--- START ---
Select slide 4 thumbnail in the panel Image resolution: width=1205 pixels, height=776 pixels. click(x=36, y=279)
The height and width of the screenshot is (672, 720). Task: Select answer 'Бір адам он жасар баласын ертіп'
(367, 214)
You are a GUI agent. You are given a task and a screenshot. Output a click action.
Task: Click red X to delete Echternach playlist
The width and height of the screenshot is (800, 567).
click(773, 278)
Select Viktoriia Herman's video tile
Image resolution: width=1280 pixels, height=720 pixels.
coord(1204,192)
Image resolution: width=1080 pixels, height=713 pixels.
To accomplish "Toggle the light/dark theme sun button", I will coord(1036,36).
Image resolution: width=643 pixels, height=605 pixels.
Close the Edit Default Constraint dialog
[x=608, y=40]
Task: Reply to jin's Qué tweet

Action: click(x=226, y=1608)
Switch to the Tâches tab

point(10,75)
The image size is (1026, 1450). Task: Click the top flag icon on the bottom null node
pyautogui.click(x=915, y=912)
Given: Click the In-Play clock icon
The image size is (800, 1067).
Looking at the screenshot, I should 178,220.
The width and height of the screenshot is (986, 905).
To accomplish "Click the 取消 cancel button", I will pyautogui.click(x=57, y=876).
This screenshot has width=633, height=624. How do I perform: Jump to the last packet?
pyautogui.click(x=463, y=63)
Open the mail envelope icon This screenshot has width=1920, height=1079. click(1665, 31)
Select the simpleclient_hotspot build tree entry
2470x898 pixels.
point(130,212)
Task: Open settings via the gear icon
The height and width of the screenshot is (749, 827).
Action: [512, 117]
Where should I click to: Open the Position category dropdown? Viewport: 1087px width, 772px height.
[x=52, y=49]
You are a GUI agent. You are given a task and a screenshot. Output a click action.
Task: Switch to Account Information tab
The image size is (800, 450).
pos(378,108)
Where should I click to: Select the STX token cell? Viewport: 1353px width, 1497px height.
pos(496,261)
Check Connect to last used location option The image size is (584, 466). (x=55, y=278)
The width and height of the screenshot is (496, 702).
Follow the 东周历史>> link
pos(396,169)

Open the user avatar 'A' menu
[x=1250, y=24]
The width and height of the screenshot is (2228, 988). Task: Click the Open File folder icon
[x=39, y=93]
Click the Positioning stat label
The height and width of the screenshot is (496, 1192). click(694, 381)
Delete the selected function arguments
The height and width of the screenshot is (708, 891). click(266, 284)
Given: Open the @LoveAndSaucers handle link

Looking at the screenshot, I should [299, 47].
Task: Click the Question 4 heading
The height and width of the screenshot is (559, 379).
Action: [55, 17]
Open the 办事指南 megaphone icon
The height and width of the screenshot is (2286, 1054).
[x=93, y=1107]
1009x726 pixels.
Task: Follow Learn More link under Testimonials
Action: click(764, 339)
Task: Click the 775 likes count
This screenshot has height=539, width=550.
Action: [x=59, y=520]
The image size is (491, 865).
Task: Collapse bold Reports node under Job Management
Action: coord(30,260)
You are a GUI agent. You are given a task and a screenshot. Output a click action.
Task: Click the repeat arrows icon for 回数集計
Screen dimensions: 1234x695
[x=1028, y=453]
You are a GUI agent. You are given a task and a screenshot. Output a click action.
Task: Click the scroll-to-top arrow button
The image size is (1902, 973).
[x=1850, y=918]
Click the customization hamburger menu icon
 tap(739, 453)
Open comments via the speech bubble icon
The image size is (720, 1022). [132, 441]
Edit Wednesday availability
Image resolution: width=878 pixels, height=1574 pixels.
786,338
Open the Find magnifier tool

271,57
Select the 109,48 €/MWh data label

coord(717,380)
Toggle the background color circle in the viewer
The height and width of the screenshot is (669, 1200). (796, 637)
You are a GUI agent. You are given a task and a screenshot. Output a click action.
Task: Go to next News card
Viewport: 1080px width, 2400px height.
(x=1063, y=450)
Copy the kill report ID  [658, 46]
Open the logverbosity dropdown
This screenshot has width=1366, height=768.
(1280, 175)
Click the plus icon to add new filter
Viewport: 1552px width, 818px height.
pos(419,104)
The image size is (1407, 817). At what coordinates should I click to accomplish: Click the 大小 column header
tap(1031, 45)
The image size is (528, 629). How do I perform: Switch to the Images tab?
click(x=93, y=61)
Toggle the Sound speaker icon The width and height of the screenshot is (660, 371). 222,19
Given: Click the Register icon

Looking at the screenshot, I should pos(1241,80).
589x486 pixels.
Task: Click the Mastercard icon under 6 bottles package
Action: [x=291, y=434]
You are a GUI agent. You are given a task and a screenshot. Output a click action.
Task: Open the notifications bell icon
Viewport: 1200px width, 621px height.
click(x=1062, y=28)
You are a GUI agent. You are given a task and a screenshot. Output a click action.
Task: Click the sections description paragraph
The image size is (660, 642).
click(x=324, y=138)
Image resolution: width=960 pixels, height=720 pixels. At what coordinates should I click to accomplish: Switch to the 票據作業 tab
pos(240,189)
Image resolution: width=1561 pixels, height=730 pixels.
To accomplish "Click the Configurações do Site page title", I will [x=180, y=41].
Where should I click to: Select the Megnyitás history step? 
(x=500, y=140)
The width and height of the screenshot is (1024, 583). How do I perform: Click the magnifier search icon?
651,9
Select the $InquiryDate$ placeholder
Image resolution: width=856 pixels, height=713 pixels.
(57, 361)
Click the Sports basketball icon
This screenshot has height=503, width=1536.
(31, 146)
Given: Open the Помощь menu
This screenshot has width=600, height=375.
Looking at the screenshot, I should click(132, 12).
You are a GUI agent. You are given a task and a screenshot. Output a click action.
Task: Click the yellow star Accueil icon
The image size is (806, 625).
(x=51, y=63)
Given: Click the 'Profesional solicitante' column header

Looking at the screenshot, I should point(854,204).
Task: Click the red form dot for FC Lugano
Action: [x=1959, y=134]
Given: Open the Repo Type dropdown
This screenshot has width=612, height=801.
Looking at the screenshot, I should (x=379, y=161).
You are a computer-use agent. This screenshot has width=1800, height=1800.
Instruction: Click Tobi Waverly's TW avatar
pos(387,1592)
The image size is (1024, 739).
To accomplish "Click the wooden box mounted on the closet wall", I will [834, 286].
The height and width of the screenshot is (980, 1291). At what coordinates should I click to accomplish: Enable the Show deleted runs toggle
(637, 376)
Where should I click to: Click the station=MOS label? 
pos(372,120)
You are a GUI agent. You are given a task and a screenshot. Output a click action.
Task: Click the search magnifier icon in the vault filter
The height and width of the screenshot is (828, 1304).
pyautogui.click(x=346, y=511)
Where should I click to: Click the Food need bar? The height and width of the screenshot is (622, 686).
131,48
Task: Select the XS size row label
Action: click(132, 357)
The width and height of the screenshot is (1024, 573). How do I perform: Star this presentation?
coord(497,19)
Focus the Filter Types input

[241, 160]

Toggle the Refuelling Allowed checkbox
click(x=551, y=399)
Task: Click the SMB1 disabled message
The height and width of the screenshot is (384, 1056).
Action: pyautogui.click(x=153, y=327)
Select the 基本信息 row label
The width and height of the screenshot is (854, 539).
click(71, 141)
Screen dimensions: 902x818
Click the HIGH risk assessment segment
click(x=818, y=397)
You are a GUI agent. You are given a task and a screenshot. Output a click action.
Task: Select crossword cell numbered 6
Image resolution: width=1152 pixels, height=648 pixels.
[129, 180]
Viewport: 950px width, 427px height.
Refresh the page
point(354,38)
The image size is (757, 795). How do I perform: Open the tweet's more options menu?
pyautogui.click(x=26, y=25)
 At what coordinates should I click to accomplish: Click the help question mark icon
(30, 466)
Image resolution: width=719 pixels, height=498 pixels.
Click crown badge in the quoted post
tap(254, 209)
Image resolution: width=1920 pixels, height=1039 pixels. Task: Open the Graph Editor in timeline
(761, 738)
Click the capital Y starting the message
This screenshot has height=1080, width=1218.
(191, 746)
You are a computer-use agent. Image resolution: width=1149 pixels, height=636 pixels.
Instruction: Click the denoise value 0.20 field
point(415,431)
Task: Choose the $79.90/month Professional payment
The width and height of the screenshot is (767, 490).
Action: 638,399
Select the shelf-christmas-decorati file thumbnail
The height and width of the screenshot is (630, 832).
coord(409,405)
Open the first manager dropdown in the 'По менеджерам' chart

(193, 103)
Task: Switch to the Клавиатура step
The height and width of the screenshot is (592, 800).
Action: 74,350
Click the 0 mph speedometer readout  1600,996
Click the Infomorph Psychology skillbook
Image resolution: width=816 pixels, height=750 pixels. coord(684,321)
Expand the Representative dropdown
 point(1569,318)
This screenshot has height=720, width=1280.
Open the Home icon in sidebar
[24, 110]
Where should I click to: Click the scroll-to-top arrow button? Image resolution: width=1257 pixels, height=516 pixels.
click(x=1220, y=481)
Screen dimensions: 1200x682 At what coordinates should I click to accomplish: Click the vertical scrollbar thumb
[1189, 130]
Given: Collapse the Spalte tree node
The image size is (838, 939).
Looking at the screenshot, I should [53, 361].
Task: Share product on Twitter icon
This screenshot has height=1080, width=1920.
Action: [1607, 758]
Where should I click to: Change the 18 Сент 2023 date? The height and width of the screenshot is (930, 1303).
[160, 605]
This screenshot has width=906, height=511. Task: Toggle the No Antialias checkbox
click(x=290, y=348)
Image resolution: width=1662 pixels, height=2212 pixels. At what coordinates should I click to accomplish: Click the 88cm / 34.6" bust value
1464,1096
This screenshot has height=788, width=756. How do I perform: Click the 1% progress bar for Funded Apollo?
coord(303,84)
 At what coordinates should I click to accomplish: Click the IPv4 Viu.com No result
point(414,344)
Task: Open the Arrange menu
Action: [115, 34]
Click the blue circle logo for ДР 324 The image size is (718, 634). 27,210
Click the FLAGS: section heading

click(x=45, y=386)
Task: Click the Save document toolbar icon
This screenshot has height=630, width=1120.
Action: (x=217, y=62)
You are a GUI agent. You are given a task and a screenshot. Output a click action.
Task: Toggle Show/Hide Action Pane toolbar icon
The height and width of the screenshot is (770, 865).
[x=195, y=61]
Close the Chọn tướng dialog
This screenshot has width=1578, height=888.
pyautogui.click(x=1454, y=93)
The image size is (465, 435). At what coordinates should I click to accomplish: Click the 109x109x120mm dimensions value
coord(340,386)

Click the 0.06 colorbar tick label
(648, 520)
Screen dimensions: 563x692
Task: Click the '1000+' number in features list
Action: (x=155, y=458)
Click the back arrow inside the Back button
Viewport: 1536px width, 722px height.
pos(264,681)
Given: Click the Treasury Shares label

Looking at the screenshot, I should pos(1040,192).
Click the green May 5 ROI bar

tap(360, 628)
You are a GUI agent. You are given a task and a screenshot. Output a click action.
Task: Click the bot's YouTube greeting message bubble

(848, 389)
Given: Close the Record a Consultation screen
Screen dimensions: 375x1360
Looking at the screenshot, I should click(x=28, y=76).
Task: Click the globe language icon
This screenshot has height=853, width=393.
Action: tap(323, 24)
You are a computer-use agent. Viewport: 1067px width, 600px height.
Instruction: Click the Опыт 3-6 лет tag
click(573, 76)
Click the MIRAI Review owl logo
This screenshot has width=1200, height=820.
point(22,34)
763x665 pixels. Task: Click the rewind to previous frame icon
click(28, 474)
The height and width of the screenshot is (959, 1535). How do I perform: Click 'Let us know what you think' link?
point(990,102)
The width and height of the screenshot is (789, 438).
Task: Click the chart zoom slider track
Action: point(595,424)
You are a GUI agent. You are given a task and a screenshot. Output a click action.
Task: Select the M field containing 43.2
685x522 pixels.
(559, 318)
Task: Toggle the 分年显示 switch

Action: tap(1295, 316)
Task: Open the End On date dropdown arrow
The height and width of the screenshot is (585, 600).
--- END ---
Return nothing but the lines from the start of the listing above through the line containing "Image resolution: width=1080", exactly as given.

◆ Output
Select slide 4 thumbnail in the panel Image resolution: width=1205 pixels, height=776 pixels. click(x=36, y=279)
The height and width of the screenshot is (672, 720). Task: Select answer 'Бір адам он жасар баласын ертіп'
(367, 214)
You are a GUI agent. You are given a task and a screenshot. Output a click action.
Task: Click red X to delete Echternach playlist
The width and height of the screenshot is (800, 567).
click(773, 278)
Select Viktoriia Herman's video tile
Image resolution: width=1280 pixels, height=720 pixels.
coord(1204,192)
Image resolution: width=1080 pixels, height=713 pixels.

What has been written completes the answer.